Paul de Man’s Past
Christopher Norris, 4 February 1988
On 1 December 1987 the New fork Times ran a piece under the title ‘Yale Scholar’s Articles Found in Nazi Paper’. The scholar in question was the late Paul de Man, who had written these pieces during the early Forties before leaving Belgium for America. They were published in Le Soir, a newspaper of pro-Nazi sympathies, and contain many passages that can be read as endorsing what amounts to a collaborationist line. There is talk of the need to preserve national cultures against harmful ‘cosmopolitan’ influences; of the Jewish element in modern thought as a threat to this healthy condition; and of German literature as a model for those other, less fortunate traditions that lack such a strong national base.

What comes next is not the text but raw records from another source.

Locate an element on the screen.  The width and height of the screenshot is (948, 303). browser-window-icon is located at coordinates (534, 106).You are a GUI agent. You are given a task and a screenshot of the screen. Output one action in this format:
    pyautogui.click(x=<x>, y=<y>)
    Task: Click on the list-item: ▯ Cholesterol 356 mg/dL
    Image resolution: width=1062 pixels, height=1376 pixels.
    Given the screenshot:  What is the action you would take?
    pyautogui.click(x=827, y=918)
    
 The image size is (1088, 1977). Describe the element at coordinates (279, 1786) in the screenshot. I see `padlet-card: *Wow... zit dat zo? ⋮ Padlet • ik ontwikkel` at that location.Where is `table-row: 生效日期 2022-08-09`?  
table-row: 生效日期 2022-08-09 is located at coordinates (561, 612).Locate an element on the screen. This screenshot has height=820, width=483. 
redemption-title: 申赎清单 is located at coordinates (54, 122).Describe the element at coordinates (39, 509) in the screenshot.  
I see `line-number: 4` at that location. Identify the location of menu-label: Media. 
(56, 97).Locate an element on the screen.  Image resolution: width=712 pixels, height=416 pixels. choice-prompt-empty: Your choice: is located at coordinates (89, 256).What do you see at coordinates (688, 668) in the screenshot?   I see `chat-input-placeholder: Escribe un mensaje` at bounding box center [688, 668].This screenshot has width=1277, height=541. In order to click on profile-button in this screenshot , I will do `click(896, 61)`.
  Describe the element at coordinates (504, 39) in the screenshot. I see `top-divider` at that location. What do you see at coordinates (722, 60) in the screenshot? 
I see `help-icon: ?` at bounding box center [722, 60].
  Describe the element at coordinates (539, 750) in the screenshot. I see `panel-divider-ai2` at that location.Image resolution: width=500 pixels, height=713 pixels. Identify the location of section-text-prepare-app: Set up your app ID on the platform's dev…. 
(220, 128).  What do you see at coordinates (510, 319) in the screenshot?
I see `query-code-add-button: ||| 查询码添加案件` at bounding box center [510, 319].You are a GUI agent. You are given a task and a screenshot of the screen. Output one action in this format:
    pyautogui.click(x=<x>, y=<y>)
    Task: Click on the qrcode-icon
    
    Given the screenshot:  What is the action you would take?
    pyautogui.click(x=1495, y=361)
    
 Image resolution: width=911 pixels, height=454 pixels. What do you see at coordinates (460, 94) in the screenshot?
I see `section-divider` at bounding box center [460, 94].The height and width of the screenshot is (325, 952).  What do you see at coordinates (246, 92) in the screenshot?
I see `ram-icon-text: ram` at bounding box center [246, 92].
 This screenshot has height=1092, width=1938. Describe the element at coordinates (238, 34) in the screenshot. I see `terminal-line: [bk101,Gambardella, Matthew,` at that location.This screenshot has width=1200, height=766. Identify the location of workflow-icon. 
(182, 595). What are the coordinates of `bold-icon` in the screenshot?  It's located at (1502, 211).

Their language often resorts to organicist metaphors, notions of cultural identity as rooted in the soil of a flourishing native literature. One could draw comparisons with a work like Eliot’s Notes Towards the Definition of Culture, where it is likewise argued that the vitality of ‘satellite’ traditions (for de Man, crucially, the French, Dutch and Belgian) must depend on the continuing existence of a strong hegemonic centre. But of course de Man was writing at a time and in a political situation where thoughts of this kind carried a far more dangerous charge. These texts are utterly remote from de Man’s subsequent writings, not only in their crudity of utterance and sentiment, but also in the way that they uncritically endorse such mystified ideas as the organic relation between language, culture and national destiny, ideas which he would later ‘deconstruct’ with such extreme sceptical vigilance.